DIRECTIONS FOR THIS TASK -
Below are some entries. Repeat exactly the lines from the one with "Atlas AI Security (19, 2228)" through the one with "Contact us (60, 2386)", and only those.
── RECORDS FOR PROCESSING ──
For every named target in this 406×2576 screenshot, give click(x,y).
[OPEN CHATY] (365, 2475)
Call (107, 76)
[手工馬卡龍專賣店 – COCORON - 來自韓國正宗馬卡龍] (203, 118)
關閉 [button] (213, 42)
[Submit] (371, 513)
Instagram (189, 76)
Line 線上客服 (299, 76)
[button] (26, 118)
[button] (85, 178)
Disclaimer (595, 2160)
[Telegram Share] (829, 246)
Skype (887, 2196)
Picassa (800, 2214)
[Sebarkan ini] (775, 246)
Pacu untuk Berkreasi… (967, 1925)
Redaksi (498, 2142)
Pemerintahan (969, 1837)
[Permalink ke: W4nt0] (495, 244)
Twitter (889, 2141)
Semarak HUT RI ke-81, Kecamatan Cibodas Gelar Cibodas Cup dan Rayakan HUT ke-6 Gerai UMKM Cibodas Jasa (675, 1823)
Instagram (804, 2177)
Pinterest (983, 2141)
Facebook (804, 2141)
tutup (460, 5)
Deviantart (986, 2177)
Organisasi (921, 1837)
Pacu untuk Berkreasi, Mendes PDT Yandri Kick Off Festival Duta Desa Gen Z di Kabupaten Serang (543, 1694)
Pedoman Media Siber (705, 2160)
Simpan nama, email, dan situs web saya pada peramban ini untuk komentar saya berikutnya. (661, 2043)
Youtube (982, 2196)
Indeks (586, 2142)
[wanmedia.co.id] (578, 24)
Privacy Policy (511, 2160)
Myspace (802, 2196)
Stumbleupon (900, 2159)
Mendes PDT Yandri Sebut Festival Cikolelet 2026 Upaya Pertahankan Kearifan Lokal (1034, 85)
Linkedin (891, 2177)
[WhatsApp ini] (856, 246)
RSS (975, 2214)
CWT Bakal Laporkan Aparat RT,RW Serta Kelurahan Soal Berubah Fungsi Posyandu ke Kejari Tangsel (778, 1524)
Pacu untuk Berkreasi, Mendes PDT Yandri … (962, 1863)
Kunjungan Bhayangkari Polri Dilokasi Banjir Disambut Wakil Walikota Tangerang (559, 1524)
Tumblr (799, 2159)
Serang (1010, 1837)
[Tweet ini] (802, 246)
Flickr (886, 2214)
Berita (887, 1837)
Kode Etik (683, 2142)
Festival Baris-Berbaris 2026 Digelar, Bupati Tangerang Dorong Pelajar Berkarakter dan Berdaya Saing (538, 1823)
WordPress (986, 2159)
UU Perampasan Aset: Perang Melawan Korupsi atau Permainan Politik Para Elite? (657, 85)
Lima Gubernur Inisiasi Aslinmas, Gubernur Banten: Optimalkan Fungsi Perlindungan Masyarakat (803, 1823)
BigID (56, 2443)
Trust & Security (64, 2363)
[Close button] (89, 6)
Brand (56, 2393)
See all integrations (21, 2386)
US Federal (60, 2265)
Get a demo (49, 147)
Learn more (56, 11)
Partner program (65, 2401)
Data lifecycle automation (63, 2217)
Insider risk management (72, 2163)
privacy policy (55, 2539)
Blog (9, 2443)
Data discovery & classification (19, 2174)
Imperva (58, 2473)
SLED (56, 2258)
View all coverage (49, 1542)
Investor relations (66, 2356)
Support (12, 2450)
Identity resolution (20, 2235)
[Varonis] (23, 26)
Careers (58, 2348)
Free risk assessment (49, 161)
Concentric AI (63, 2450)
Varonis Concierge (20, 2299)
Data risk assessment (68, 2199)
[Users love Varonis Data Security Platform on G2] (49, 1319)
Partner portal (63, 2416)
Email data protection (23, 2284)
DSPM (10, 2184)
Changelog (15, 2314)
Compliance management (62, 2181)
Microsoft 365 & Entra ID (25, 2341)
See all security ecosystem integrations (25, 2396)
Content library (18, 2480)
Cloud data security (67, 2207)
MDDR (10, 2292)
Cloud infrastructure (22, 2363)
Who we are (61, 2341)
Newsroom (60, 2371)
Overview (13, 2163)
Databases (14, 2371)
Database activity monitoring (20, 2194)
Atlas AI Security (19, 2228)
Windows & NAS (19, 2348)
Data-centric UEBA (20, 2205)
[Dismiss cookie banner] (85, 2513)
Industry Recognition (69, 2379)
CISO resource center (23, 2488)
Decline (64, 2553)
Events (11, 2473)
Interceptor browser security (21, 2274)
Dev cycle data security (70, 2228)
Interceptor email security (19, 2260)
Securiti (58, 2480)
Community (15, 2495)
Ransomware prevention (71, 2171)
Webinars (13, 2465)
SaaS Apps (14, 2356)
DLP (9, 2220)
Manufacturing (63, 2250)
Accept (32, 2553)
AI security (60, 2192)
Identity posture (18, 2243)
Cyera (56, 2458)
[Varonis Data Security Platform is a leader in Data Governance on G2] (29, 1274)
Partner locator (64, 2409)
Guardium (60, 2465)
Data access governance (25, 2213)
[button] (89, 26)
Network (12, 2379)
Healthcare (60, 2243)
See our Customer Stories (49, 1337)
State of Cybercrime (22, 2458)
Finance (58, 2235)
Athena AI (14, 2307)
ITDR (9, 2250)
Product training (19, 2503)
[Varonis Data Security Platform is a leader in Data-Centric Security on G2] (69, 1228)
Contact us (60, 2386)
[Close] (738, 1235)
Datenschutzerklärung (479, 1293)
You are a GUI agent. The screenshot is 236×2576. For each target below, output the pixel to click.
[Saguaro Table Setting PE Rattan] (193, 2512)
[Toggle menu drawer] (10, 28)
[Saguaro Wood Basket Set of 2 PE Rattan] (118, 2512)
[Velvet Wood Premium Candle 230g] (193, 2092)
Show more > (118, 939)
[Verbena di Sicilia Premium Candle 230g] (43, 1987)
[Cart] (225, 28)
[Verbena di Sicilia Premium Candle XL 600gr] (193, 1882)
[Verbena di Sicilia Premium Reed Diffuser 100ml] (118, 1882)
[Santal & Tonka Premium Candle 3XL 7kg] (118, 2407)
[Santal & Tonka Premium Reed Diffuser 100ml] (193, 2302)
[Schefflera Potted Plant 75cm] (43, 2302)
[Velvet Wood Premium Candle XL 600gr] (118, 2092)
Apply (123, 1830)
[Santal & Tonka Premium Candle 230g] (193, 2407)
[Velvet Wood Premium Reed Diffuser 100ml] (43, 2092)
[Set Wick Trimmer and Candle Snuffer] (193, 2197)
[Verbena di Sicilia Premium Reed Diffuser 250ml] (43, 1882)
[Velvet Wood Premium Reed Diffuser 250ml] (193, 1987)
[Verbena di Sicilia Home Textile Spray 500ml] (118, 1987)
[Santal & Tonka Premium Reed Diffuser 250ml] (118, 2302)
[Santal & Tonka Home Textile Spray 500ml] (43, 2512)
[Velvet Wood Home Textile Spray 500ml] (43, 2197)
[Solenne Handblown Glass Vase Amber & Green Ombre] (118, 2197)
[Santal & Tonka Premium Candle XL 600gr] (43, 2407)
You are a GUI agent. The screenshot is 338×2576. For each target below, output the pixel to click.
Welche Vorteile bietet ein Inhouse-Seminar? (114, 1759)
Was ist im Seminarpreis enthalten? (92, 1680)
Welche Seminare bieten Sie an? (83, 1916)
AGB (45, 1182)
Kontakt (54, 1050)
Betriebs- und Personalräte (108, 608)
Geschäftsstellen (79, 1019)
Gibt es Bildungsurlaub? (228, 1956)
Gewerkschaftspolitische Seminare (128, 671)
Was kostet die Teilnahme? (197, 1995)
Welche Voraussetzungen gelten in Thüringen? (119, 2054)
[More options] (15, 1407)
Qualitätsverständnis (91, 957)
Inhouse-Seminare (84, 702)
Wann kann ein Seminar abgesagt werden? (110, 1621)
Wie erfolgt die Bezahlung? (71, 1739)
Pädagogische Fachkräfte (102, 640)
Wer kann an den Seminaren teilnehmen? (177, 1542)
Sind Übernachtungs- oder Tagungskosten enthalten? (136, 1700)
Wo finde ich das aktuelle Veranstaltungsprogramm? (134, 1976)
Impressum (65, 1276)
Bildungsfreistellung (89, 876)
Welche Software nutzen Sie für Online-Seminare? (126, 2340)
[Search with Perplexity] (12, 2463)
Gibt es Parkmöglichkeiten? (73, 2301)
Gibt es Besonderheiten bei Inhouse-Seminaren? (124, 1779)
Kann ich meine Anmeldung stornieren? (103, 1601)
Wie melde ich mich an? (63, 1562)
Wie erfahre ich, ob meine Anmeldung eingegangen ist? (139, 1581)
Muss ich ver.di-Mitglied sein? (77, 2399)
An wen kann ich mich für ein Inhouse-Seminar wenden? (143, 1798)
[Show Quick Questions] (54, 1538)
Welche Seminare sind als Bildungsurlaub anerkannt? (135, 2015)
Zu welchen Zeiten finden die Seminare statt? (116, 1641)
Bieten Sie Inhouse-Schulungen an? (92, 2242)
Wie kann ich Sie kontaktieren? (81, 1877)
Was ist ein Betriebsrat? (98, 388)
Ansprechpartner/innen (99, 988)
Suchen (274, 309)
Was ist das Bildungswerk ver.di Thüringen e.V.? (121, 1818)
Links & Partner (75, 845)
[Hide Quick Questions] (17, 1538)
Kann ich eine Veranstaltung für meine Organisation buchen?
───
SOLUTION TO THE EXERCISE -
Atlas AI Security (19, 2228)
Windows & NAS (19, 2348)
Data-centric UEBA (20, 2205)
[Dismiss cookie banner] (85, 2513)
Industry Recognition (69, 2379)
CISO resource center (23, 2488)
Decline (64, 2553)
Events (11, 2473)
Interceptor browser security (21, 2274)
Dev cycle data security (70, 2228)
Interceptor email security (19, 2260)
Securiti (58, 2480)
Community (15, 2495)
Ransomware prevention (71, 2171)
Webinars (13, 2465)
SaaS Apps (14, 2356)
DLP (9, 2220)
Manufacturing (63, 2250)
Accept (32, 2553)
AI security (60, 2192)
Identity posture (18, 2243)
Cyera (56, 2458)
[Varonis Data Security Platform is a leader in Data Governance on G2] (29, 1274)
Partner locator (64, 2409)
Guardium (60, 2465)
Data access governance (25, 2213)
[button] (89, 26)
Network (12, 2379)
Healthcare (60, 2243)
See our Customer Stories (49, 1337)
State of Cybercrime (22, 2458)
Finance (58, 2235)
Athena AI (14, 2307)
ITDR (9, 2250)
Product training (19, 2503)
[Varonis Data Security Platform is a leader in Data-Centric Security on G2] (69, 1228)
Contact us (60, 2386)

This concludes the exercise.